If it exists, it has a path. If it has a path, it can be reached.

2. Everything Is a Message

All communication flows through a single structure: the Message. Request, response, event, notification — all are messages.

A message has: a path, a method, headers, a body, and a context. Nothing communicates outside this structure. No backdoors, no shortcuts.

3. The Core Does Nothing

The core is a router, a loader, and a referee. It does not implement business logic. It routes messages, loads modules, enforces access, and traces execution.

All functionality lives in modules. A web server is a module. A database connector is a module. An RS232 reader is a module. An authentication provider is a module.

The core without modules is silent. That is correct.

4. No Hard Dependencies

If module A needs module B and B is not loaded, A does not crash. A receives a clean "unavailable" response and decides what to do.

Every dependency is soft. Every absence is graceful. A module must be designed to work degraded, not to demand perfection.

5. Hot-Load Everything

Modules load, unload, and reload at runtime without stopping the core. The system never stops. Parts come and go. The core endures.

portal:/> module load web
portal:/> module reload iot
portal:/> module unload mqtt

6. One Interface, Universal

A module that reads RS232 speaks the same language as a module that serves HTTP. The message structure is the lingua franca. Learn it once, build anything.

A web UI module can query a serial port module using the same mechanism it uses to query a database module. No adapters, no glue code.

7. Nodes Are Peers

A node is a running core. Nodes connect to form a network. A remote path works exactly like a local path — the core handles federation transparently.

/local/db/users/query       # handled locally
/node-west/db/users/query   # routed to node-west, same format

A module does not need to know if a resource is local or remote.

8. Resource Properties

Every resource declares its access mode: READ, WRITE, or RW. No resource exists without a declared access mode. This is enforced at registration time.

9. Module Authentication

Every module authenticates on load. Credentials come from config (user + password or API key). Default = root. Permissions inherited by all code it executes.

10. Everything Is an Event

Every write, execution, or modification emits an event. Events chain: one event triggers N others. Nothing happens silently.

This is the nervous system of TLS. A cache write emits an event. A webhook listens. A cron job triggers. An audit log records. The system observes itself.

11. Config Files Are Documentation

Every .conf file lists ALL options with comments, descriptions, and defaults.
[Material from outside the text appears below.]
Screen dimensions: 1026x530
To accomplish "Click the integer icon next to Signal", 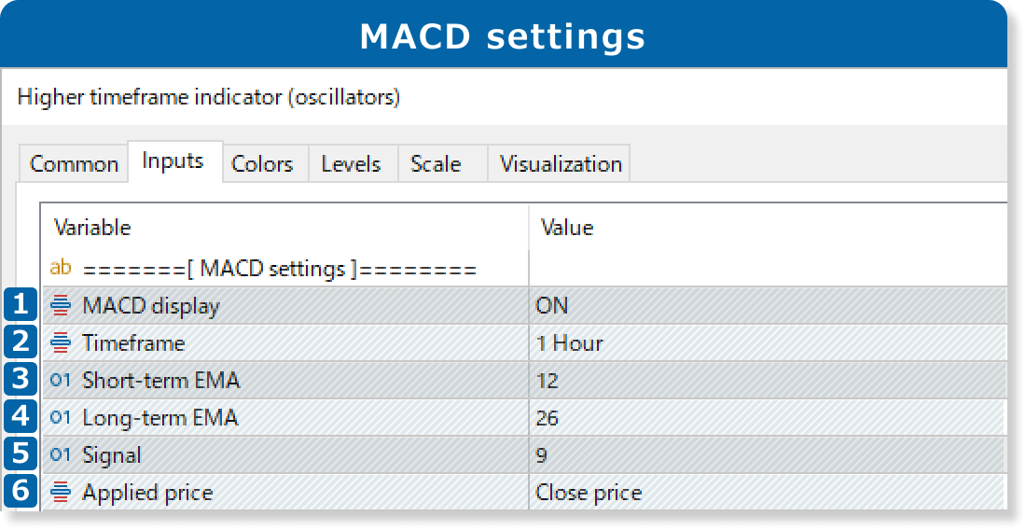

The config file IS the docs. A new user reads the config and understands the module.

12. Universal Resource Names

All resources use the same path syntax everywhere. ls, get, set work identically for local and remote. Resources are found by name across all nodes automatically. One syntax, all modules, all paths.

13. Never Block the Event Loop

Module operations that do I/O must use thread pool or epoll. Thread pool size must be configurable. New clients wait when threads are busy. The event loop is sacred.

14. Exclusive Resource Locking

Physical resources (serial, GPIO, IoT) auto-lock on first write. Implicit keepalive from usage. Auto-release after 60 seconds of inactivity. Config protected while locked. Event subscriptions always remain open.

Summary

#PrincipleOne-liner
1PathEverything has an address
2MessageOne structure for all communication
3CoreRoutes and loads, nothing more
4Soft depsAbsence is handled, never fatal
5Hot-loadModules come and go at runtime
6UniversalSame interface for serial ports and REST APIs
7NodesTransparent federation of cores
8PropertiesEvery resource declares READ, WRITE, or RW
9AuthEvery module has identity
10EventsEvery change is observable
11ConfigConfig files are documentation
12URNOne syntax, all modules, all nodes
13Non-blockingThe event loop is sacred
14LockingPhysical access is exclusive
The elegant solution is the correct solution. If a design requires a paragraph to explain, it is wrong. If a data structure has fields "just in case," remove them. One message structure. One routing mechanism. One module interface. The power comes from composition, not complexity.